Cuando los neocom ocuparon las plazas públicas de los ayuntamientos gobernados por el Partido Popular, proclamaron que venían a defender los intereses de la gente de la rapiña voraz de la casta.
Obviaron señalar que en muchos casos -como
suele suceder con los revolucionarios de salón- se trataba de niños bien,
de vástagos de familias acomodadas, muchos de ellos con estudios universitarios
(aunque, para lo que vale un título ahora, tampoco es para echar las campanas
al vuelo).
Naturalmente, en cuanto se subieron a la
poltrona, el coche oficial y el sueldo público, se olvidaron de lo dicho. Algunos,
incluso, dijeron -tras más de cien mil muertos, una parte no despreciable de
los cuales fueron responsabilidad directa suya- que lo de trabajar era muy
cansado, y que abandonaban la política.
Montó el susodicho un local de restauración,
con un volumen de clientela que corría parejo a la calidad culinaria de los
platos y en relación inversa al nivel de limpieza del establecimiento.
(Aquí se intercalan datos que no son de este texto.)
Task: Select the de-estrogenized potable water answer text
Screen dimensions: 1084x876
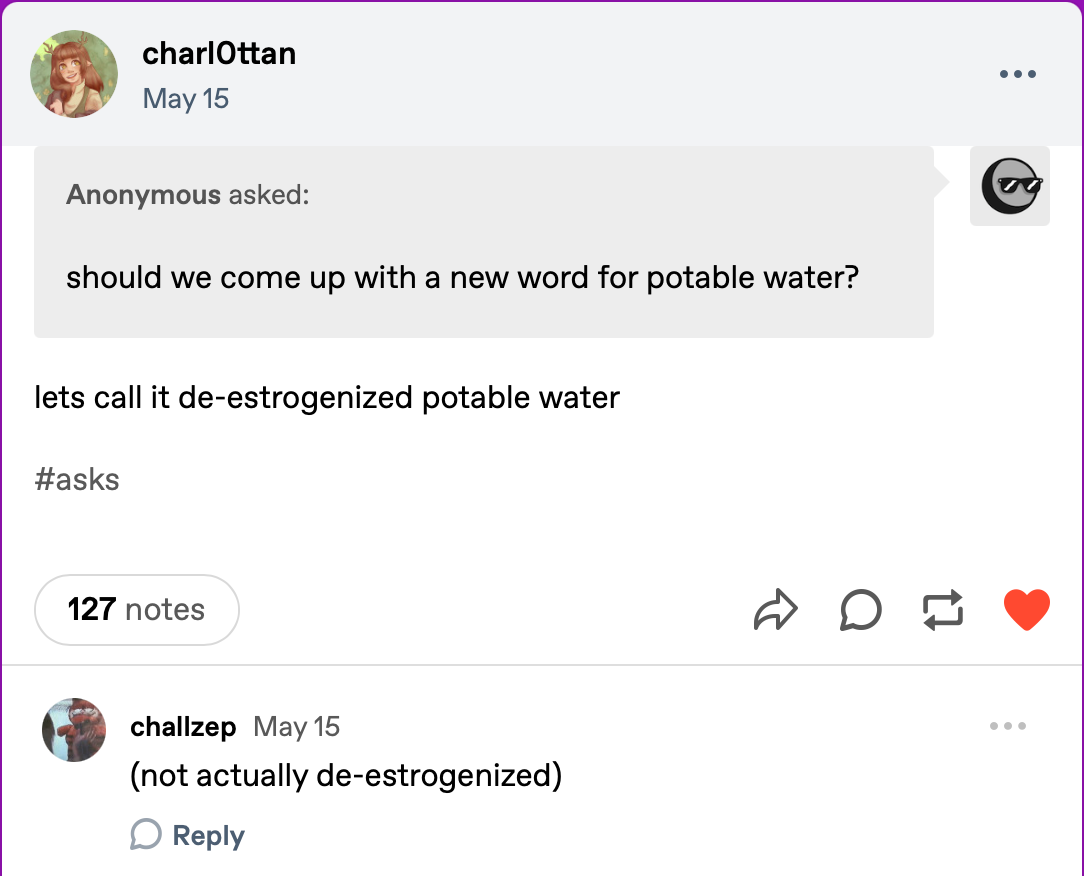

Montó después
una campaña de micromecenazgo para trasladar el negocio a una localización
mejor, más céntrica… pero se pasó de frenada, porque lo que acaba de
hacer es estrenar en México la sede de su chiringuito televisivo: grandes espacios, equipos a la última y una vista increíble.
De todos modos, da lo mismo cómo la envuelvas: la mierda siempre es mierda.